Problem requirements ->
Using the biography of Padma Venkatraman below, decide whether each statement agrees with it, answering yes or no and quoting the deciding words of the biography: 1. She graduated from St. Michael's Academy in Chennai in 1986. 2. She earned her Doctorate at Johns Hopkins University. 3. Climbing the Stairs won the 2009 Julia Ward Howe Award for Young Readers.

Extract provided ->
+++
Padma Tiruponithura Venkatraman (born 13 November 1969), also known as T. V. Padma, is an Indian American author. Before she became an award-winning novelist, she spent time on and under the oceans, acted as chief scientist on research vessels, directed a school in England and led diversity efforts at a university.

Early life 
Venkatraman was born in Chennai on 13 November 1969, and studied at The School KFI for most of her life. Even as a child, she loved to write, especially poetry. One of the poems she wrote as a child was published in the inaugural issue of the Delhi London Poetry Quarterly. She also learned to play the Veena from Smt. Savitri Rajan, a disciple of Veenai Dhannammal. Yoga became part of her way of life when she began to practice asana, pranayama and dhyana at around the age of 8 under the direct tutelage and guidance of the legendary yoga teacher, Shri T. Krishnamacharya.

She spent her last two years of school at St. Michael's Academy in Chennai from which she graduated in 1986.  She completed her undergraduate studies at St. Joseph's College, Bangalore in 1989, receiving Bachelor's degrees in Environmental  Science,  Chemistry and Botany. There she enjoyed engaging in community outreach via Rotaract Bangalore Orchards. Venkatraman then spent a year at Brockwood Park School, in the United Kingdom.

Scientific career 
Venkatraman's journey to writing was circuitous. She moved to the United States to pursue graduate studies. She obtained a Master's degree (1990-1994) and a Doctorate (1996-2001) from the Virginia Institute of Marine Science (VIMS), part of the College of William and Mary.  She conducted postdoctoral research in Environmental Engineering at Johns Hopkins University and later worked in Germany (at an institute formerly called Ifm and now known as Geomar), served as head of Inwoods Small School, and taught oceanography in addition to directing directed diversity efforts at the University of Rhode Island.

Writing career

Venkatraman's debut novel, Climbing the Stairs, was released to starred reviews in Booklist, Publishers Weekly and Voice of Youth Advocates (VOYA). The Providence Journal's Sam Coale called it a "fine, often heartbreaking first novel" and pointed out that, although he was not a "young" adult, he loved it and had not realized that it was categorized as such until it was pointed out to him. The novel also received glowing reviews in Kirkus Reviews, School Library Journal, India New England News and India Currents. Climbing the Stairs won the 2009 Julia Ward Howe Award for Young Readers and the ASTAL (Alliance for the Study and Teaching of Adolescent Literature) RI Book of the Year Award and several other honors (ALA/YALSA BBYA; Amelia Bloomer List selection; Bank Street College of Education Best Book; Booklinks Best New Book; Booklist Editor's Choice Best Book; Booksense Notable; Capitol Choice; CCBC choice; CLN Top 25; National Council of Social Studies/Children's Book Center (NCSS/CBC) Notable; NYPL Best Book; PASLA Top 40; PW Flying Start) and was shortlisted for Reading Across Rhode Island, the Cybil awards, and state awards in Maine, Utah, South Carolina and New Jersey.
+++
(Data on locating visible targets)
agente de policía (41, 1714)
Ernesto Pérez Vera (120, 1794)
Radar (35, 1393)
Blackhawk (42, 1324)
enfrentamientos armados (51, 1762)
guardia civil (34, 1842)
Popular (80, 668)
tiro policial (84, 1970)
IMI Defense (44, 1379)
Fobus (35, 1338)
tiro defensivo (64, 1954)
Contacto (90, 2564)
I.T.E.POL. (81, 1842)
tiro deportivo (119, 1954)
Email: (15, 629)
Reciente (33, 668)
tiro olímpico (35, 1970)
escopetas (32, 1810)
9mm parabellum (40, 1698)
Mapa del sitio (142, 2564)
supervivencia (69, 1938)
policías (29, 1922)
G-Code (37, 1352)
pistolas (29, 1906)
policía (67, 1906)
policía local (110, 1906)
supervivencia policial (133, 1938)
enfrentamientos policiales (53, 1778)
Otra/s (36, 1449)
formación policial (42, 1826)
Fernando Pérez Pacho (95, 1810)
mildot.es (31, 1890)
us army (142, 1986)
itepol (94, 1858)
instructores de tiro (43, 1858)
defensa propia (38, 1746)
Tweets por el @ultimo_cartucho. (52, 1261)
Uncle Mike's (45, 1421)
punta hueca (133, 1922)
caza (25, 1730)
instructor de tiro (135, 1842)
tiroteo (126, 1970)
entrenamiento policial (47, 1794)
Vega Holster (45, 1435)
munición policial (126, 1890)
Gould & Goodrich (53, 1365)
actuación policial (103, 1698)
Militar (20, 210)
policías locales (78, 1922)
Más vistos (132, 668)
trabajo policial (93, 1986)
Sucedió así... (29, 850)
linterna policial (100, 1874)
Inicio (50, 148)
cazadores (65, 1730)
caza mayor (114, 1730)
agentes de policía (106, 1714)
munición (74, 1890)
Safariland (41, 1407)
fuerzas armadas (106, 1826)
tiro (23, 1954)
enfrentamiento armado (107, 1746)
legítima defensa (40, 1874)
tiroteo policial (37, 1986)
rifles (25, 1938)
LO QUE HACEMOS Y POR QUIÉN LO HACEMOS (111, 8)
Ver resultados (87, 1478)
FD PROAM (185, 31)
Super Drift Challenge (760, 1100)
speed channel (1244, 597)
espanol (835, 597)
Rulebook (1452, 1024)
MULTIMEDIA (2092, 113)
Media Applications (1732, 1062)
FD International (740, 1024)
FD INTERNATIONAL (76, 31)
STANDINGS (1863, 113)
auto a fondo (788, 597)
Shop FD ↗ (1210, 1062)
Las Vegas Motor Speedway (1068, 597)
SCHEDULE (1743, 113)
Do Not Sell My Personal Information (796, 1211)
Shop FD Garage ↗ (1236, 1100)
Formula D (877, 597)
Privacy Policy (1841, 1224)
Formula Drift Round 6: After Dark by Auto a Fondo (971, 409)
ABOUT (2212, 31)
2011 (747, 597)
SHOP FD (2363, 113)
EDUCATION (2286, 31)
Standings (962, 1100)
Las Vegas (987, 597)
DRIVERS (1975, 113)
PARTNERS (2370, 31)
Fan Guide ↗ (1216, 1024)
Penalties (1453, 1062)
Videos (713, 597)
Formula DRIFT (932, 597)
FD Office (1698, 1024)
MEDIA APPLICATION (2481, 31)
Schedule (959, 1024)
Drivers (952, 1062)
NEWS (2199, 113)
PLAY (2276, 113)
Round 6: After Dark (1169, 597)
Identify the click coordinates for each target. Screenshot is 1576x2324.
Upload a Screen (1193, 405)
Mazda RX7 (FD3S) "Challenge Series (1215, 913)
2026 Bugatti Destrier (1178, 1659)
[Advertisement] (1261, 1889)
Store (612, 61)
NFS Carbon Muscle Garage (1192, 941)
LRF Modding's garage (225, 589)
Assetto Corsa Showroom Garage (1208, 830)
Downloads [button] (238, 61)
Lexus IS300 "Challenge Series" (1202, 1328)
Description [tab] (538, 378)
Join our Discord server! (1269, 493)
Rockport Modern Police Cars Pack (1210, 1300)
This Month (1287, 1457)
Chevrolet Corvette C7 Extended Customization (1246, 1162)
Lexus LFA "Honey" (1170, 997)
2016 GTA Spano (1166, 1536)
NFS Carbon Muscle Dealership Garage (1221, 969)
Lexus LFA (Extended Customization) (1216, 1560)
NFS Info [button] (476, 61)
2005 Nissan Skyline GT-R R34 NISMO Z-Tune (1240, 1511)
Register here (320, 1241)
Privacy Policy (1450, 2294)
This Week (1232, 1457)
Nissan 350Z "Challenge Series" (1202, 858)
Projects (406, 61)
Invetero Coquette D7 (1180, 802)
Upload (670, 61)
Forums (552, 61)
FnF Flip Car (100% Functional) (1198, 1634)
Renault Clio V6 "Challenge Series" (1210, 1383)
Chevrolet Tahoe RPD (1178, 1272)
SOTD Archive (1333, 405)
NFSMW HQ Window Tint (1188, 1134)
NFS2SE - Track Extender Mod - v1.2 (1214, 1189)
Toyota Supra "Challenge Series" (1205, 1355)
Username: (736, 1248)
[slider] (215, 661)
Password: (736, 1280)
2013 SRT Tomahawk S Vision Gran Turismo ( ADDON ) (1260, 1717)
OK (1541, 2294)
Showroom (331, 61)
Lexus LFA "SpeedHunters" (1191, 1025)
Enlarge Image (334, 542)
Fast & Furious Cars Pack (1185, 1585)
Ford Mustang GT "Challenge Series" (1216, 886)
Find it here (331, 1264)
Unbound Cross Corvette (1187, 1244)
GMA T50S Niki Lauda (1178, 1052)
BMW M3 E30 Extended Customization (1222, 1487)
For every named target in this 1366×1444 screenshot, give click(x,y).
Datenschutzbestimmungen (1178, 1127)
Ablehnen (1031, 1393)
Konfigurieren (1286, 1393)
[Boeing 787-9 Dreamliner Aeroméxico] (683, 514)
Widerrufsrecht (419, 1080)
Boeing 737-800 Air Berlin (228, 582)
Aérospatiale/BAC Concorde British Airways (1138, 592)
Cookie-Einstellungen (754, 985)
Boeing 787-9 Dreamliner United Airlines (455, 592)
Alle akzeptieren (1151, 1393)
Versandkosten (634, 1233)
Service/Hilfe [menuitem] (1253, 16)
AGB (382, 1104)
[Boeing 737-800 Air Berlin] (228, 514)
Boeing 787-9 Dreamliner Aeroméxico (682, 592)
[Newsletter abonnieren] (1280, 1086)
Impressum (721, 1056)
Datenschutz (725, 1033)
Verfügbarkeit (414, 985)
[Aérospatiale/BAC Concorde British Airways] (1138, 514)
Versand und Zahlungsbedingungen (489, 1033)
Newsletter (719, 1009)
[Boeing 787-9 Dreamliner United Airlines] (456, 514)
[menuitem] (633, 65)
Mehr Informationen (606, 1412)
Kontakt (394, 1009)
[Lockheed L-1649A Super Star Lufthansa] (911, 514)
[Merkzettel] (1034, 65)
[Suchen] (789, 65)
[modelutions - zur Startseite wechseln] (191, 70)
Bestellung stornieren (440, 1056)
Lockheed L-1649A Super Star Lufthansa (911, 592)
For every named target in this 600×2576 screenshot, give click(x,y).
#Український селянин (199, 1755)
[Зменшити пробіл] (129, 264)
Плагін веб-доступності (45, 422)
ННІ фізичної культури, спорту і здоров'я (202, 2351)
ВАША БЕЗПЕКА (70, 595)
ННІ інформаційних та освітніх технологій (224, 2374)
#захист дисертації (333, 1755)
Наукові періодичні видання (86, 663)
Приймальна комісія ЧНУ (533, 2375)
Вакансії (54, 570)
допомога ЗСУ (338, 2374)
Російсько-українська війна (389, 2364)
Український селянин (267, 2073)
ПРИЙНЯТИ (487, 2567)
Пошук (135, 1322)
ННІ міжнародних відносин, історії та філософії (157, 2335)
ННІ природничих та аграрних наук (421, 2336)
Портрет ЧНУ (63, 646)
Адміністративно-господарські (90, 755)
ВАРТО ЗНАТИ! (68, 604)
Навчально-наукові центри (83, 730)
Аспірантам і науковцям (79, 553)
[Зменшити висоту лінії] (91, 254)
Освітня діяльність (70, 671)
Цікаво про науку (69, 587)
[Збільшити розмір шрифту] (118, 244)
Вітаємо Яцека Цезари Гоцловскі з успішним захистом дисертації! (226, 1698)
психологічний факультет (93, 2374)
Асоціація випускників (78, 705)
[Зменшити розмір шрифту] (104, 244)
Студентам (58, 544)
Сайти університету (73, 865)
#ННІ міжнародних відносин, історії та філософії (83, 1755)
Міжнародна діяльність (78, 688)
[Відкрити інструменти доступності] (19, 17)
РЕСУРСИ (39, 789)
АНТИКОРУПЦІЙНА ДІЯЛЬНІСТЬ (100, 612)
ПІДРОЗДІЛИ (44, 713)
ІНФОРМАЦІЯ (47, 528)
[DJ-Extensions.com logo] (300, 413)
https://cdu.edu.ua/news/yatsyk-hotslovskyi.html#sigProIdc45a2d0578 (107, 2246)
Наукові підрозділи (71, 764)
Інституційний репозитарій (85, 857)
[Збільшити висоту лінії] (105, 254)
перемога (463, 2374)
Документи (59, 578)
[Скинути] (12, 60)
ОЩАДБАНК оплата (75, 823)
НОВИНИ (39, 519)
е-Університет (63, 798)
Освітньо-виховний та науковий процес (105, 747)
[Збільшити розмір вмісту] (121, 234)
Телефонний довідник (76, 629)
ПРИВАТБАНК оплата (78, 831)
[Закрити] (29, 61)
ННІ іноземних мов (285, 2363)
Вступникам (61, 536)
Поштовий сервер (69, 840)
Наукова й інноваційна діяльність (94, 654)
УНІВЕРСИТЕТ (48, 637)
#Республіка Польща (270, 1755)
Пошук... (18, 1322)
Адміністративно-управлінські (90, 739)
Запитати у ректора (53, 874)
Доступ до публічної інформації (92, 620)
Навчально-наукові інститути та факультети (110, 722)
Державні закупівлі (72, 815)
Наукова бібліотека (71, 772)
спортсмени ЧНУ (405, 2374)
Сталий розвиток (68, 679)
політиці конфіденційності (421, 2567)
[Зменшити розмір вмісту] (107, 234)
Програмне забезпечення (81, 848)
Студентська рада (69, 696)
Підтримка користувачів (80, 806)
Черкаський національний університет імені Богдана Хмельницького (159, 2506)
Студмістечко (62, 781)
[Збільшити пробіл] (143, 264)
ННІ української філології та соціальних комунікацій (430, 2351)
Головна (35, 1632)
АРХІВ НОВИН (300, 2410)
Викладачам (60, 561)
+++
Exercise result ->
1. Yes: "She spent her last two years of school at St. Michael's Academy in Chennai from which she graduated in 1986."
2. No: "She obtained a Master's degree (1990-1994) and a Doctorate (1996-2001) from the Virginia Institute of Marine Science (VIMS), part of the College of William and Mary."
3. Yes: "Climbing the Stairs won the 2009 Julia Ward Howe Award for Young Readers"